国際交流団体紹介

「日本語のスピーキングパートナー」


寄稿:広報ボランティア 奥 雅浩さん


 外国人の日本語習得を支援するため、日本人会員が参加外国人と日本語で会話し、交流している団体です。

 活動は金沢市本町のリファーレ2階にある金沢国際交流財団の“KIEFひろば”で毎週金曜日の午後2時から4時まで行われています。少ない時で4〜5人、多い日には20人近くが集まって日本語で会話を楽しみます。伺った日には最初は1対1でしたが次第に参加者が増えて、後半には10人以上がにぎやかに会話を楽しんでいました。外国人には中国をはじめとするアジアからの人が多く、留学生や日本で就職した人、また日本人と結婚して日本に来た人など様々です。また日本語のレベルも様々で、数ヶ月前に日本に来て初めて日本語に接した人から日本語検定の2級を受験するために勉強中という人もいます。日本語検定2級というのはかなり高度で、言い回しについて質問を受けていた日本人の方が困ってしまう場面も見られました。

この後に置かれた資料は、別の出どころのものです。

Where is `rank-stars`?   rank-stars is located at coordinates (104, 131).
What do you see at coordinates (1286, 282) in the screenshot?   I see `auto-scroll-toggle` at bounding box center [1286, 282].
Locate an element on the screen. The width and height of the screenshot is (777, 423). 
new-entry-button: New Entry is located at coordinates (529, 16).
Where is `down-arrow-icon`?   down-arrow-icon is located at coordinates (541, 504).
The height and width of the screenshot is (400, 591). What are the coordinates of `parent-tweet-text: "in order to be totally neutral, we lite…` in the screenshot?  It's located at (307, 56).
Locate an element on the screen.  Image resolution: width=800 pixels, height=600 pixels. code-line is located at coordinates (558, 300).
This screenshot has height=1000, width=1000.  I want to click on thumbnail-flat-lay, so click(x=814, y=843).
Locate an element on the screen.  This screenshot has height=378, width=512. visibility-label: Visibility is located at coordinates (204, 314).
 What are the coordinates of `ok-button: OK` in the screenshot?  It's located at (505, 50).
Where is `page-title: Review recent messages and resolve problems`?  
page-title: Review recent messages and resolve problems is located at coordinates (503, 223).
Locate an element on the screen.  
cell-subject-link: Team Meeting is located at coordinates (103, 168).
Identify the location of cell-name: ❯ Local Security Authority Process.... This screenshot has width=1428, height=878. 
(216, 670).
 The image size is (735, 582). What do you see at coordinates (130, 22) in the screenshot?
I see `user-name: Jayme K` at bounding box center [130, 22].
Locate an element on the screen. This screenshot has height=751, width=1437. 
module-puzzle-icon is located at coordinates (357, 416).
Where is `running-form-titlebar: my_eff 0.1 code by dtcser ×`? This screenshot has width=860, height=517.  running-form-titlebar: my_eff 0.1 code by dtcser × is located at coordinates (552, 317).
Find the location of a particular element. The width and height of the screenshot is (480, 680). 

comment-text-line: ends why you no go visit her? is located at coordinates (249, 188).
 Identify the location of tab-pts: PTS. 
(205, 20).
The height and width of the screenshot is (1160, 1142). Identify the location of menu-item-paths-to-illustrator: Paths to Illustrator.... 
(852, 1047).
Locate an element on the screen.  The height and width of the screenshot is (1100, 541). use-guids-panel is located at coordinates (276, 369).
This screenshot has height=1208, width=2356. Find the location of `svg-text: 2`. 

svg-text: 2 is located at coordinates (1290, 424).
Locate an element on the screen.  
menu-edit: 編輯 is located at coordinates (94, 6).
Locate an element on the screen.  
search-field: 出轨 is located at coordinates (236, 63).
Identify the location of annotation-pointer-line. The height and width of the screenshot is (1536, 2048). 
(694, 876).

この活動は代表の加藤正裕さんがボランティア大学出身の人たちと一緒に始めたもので、今年で7年目ということです。日本人はボランティア大学出身者に加えて活動の趣旨に賛同する人たちが集まり、こちらも様々な人がいます。

外国人の日本語上達の役に立つことを目的にしてはいるものの、ここは勉強をする場ではなくあくまでも会話を楽しむ場であると代表の加藤さんは言います。ですから教科書などはなく、会話の内容も日常的な話題が中心です。日本語初心者の人にとっては、生活をするうえでの実践的な会話の習得にとても役立っているようでした。一方積極的に日本語を勉強するために午前中に日本語教室に通う人たちには、金曜の午後には覚えたことを確認する場として活用したり、わからないことを質問する場にもなっているようです。

外国人に対する参加の呼び掛けは各日本語学校、教室での紹介や、この活動を行っている金沢国際交流財団の掲示板での告知などによって行われていますが、口コミで集まる例も多いそうです。参加は全く自由なので、集まる顔ぶれや人数はその時によってまちまちとのこと。気軽に参加できることが長続きの秘訣かもしれません。

日本語のレベルはいろいろですが、代表の加藤さんによると「積極的に話す人は上達が早い」そうです。伺った時にも外国人の方たちは知っている日本語を駆使し、何度も繰り返したり時には言葉を補ってもらいながらも一生懸命に思いを伝えようとしていて、話す量は日本人よりも明らかに多く、その積極性にはとても感銘を受けました。これは私たち日本人も外国語を習得しようとする時には見習わなければいけませんね。